- _EXERCISE_
The required output is the exact run of lines below that opens at the line with "Task: Tap the cash budget icon" and closes at the line with "You are a computer-use agent. Viewport: 134px".

- _RECORDS TO PROCESS_

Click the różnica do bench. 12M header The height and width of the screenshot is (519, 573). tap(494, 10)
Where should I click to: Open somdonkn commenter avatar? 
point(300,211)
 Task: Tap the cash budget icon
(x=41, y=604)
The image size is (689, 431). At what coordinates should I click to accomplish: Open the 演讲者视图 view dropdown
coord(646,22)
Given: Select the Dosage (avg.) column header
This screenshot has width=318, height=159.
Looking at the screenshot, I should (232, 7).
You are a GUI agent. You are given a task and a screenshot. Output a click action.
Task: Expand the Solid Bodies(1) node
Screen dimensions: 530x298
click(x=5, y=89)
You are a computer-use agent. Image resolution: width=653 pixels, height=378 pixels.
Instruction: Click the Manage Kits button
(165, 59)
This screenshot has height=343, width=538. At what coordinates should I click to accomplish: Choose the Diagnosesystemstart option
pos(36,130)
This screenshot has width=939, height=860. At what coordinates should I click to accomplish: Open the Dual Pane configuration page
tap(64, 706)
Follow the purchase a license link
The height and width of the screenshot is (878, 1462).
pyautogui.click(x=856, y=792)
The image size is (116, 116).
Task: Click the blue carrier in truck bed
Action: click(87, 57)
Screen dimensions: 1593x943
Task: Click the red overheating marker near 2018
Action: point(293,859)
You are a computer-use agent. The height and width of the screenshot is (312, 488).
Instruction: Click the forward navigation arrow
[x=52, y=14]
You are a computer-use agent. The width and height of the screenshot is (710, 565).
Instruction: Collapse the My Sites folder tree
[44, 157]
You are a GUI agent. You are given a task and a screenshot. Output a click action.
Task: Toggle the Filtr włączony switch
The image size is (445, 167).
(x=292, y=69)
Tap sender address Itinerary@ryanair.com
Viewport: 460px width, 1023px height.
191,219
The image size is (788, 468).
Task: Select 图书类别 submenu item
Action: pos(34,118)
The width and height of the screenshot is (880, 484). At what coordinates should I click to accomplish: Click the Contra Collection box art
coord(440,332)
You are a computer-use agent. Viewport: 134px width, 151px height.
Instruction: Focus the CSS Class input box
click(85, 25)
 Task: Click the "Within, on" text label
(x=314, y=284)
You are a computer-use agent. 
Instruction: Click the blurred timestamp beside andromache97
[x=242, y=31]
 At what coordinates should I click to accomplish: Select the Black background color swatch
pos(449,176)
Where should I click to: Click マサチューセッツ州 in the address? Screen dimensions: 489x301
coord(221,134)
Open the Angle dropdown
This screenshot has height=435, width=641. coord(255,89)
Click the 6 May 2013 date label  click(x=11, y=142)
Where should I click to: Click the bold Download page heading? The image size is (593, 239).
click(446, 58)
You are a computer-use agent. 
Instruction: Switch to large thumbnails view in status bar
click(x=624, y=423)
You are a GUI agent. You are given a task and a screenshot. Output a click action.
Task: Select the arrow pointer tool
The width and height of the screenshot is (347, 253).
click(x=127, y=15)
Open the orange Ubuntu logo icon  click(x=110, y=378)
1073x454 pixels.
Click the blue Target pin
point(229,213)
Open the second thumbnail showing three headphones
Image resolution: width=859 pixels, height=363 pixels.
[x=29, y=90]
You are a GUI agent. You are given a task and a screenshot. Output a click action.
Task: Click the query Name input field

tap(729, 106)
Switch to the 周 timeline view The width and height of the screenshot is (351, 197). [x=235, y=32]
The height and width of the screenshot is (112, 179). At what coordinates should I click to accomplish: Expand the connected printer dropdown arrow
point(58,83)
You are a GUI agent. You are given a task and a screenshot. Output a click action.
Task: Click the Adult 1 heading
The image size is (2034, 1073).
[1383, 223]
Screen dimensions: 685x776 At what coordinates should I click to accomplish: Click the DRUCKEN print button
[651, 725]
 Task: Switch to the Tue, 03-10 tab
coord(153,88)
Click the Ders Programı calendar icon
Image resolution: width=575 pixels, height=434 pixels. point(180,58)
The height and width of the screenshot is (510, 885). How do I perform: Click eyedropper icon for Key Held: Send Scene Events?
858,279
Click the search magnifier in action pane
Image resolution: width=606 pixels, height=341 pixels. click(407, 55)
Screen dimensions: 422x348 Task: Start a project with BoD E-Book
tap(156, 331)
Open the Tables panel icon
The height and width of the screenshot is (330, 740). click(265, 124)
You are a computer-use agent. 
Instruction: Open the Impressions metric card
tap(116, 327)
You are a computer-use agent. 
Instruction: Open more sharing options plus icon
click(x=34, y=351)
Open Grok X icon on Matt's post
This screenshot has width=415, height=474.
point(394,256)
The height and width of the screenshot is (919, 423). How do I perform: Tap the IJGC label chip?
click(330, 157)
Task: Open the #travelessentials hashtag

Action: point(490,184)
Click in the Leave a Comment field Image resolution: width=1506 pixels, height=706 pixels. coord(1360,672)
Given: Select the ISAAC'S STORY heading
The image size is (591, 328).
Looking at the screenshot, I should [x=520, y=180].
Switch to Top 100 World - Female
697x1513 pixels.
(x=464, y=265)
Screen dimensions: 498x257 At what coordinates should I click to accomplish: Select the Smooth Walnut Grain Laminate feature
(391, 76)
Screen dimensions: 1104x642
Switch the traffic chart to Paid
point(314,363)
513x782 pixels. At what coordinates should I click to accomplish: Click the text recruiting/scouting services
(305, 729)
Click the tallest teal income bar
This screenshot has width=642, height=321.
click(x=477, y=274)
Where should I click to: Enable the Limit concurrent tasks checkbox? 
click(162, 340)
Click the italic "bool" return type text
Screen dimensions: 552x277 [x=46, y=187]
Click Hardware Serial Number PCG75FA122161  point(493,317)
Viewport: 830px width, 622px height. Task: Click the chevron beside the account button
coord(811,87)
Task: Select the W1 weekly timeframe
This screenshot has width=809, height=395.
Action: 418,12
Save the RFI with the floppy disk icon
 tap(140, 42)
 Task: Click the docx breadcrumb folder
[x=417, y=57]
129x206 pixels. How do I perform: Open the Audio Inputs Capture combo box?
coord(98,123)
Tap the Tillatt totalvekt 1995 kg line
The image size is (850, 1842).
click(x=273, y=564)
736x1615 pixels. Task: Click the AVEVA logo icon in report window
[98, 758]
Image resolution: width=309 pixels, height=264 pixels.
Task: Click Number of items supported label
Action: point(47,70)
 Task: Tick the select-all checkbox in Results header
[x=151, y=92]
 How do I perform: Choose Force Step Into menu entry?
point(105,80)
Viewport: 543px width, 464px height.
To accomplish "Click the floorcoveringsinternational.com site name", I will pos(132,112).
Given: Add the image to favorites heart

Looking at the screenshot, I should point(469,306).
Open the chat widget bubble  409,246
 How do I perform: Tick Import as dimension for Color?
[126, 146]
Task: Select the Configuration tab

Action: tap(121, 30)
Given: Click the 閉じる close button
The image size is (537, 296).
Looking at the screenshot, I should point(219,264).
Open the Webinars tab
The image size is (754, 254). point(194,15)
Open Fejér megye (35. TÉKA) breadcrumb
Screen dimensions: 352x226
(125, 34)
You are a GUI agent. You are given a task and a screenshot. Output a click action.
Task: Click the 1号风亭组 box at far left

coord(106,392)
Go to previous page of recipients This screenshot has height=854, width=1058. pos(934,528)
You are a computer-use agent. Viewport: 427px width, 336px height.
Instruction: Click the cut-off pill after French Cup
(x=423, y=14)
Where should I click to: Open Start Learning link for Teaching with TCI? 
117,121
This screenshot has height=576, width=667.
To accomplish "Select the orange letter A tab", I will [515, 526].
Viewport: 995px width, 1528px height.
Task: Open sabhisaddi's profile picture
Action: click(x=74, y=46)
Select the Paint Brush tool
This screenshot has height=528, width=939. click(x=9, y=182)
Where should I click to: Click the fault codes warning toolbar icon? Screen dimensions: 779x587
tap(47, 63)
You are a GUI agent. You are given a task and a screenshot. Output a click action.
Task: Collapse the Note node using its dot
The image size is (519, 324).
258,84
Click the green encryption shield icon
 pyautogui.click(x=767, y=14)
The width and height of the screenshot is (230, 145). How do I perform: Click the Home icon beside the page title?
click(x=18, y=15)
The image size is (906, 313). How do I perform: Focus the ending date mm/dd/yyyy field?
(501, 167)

- _TASK RESPONSE_
 Task: Tap the cash budget icon
(x=41, y=604)
The image size is (689, 431). At what coordinates should I click to accomplish: Open the 演讲者视图 view dropdown
coord(646,22)
Given: Select the Dosage (avg.) column header
This screenshot has width=318, height=159.
Looking at the screenshot, I should (232, 7).
You are a GUI agent. You are given a task and a screenshot. Output a click action.
Task: Expand the Solid Bodies(1) node
Screen dimensions: 530x298
click(x=5, y=89)
You are a computer-use agent. Image resolution: width=653 pixels, height=378 pixels.
Instruction: Click the Manage Kits button
(165, 59)
This screenshot has height=343, width=538. At what coordinates should I click to accomplish: Choose the Diagnosesystemstart option
pos(36,130)
This screenshot has width=939, height=860. At what coordinates should I click to accomplish: Open the Dual Pane configuration page
tap(64, 706)
Follow the purchase a license link
The height and width of the screenshot is (878, 1462).
pyautogui.click(x=856, y=792)
The image size is (116, 116).
Task: Click the blue carrier in truck bed
Action: click(87, 57)
Screen dimensions: 1593x943
Task: Click the red overheating marker near 2018
Action: point(293,859)
You are a computer-use agent. The height and width of the screenshot is (312, 488).
Instruction: Click the forward navigation arrow
[x=52, y=14]
You are a computer-use agent. The width and height of the screenshot is (710, 565).
Instruction: Collapse the My Sites folder tree
[44, 157]
You are a GUI agent. You are given a task and a screenshot. Output a click action.
Task: Toggle the Filtr włączony switch
The image size is (445, 167).
(x=292, y=69)
Tap sender address Itinerary@ryanair.com
Viewport: 460px width, 1023px height.
191,219
The image size is (788, 468).
Task: Select 图书类别 submenu item
Action: pos(34,118)
The width and height of the screenshot is (880, 484). At what coordinates should I click to accomplish: Click the Contra Collection box art
coord(440,332)
You are a computer-use agent. Viewport: 134px width, 151px height.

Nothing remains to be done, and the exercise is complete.